Hi Jonathan

For reviews, we have a tool (fedora-review) which runs licensecheck recursively in the source tree. Fedora-review then prints out the detected licenses in the license headers of the files and the reviewer/packager is asked to compare these licenses with the actual license declared by the project resp. in the package metadata (i.e. the spec file).

So I suppose that typically people expect that each source file contains a license header (from my point of view this also makes sense if individual files are reused outside of the project).
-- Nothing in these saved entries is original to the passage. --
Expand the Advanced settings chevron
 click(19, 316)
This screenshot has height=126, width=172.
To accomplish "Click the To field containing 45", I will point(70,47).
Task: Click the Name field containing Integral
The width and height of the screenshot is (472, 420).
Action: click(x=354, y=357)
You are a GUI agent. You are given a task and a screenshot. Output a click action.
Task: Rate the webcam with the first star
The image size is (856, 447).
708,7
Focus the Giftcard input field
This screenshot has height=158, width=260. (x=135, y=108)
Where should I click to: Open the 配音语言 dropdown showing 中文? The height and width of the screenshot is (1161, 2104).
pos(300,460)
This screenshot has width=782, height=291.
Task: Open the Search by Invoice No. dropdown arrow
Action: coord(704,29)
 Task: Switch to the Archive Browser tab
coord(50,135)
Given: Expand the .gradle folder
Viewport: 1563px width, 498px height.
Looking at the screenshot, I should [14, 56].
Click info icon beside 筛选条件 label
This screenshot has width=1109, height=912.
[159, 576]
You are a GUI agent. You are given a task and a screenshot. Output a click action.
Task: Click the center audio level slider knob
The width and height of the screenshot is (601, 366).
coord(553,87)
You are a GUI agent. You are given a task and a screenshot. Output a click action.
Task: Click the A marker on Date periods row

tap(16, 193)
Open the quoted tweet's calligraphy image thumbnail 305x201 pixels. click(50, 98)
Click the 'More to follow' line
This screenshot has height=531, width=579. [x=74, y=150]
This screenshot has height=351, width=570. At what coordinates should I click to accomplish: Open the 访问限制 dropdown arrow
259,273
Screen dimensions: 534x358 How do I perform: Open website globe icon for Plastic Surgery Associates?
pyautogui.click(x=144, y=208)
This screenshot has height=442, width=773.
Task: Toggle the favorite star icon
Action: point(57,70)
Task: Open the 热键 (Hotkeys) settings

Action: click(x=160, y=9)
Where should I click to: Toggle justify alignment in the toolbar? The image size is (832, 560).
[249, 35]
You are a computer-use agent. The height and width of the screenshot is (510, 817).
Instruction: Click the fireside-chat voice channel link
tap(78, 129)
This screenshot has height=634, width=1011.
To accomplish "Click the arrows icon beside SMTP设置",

But it is not a review-blocking issue, our guidelines simply ask us to raise the issue upstream.

Thanks

Sandro


On 05.07.2016 11:40, Jonas Smedegaard wrote:
Hi Sandro,

Thanks for the bugreport, and thanks a lot for packaging licensecheck
for Fedora - moving it to CPAN was done *exactly* to ease redistribution
also outside of Debian :-D

Comments below the quote...

Quoting Sandro Mani (2016-07-05 09:24:31)
Package: licensecheck
Version: 3.0.1

The following issue was raised during review of the Fedora package [1]:

      These source files are without license headers:
      App-Licensecheck-v3.0.1/bin/licensecheck
      App-Licensecheck-v3.0.1/lib/App/Licensecheck.pm
      Please, ask to upstream to confirm the
      licensing of code and/or content/s, and ask to add license headers
      
https://fedoraproject.org/wiki/Packaging:LicensingGuidelines?rd=Packaging/LicensingGuidelines#License_Clarification


COPYRIGHT states clearly that bin/licensecheck and lib/App/Licensecheck.pm are 
GPL-3.0, but it would not harm to add license headers also?

[1] https://bugzilla.redhat.com/show_bug.cgi?id=1352667#c5
The issue you raise here puzzles me, however: What licensing information
more specifically do you (or others in Fedora) believe is missing from
those three files?

Is it perhaps that you/they feel that licensing statements in a _header_
comment are somehow superior to statements embedded in POD (commonly
placed near the bottom for Perl modules)?

NB! Please beware that license scanners - both licensecheck and (it
seems, but I am only guessing) rpmlint - can be only advisory, and if in
doubt you should read the actual code yourself.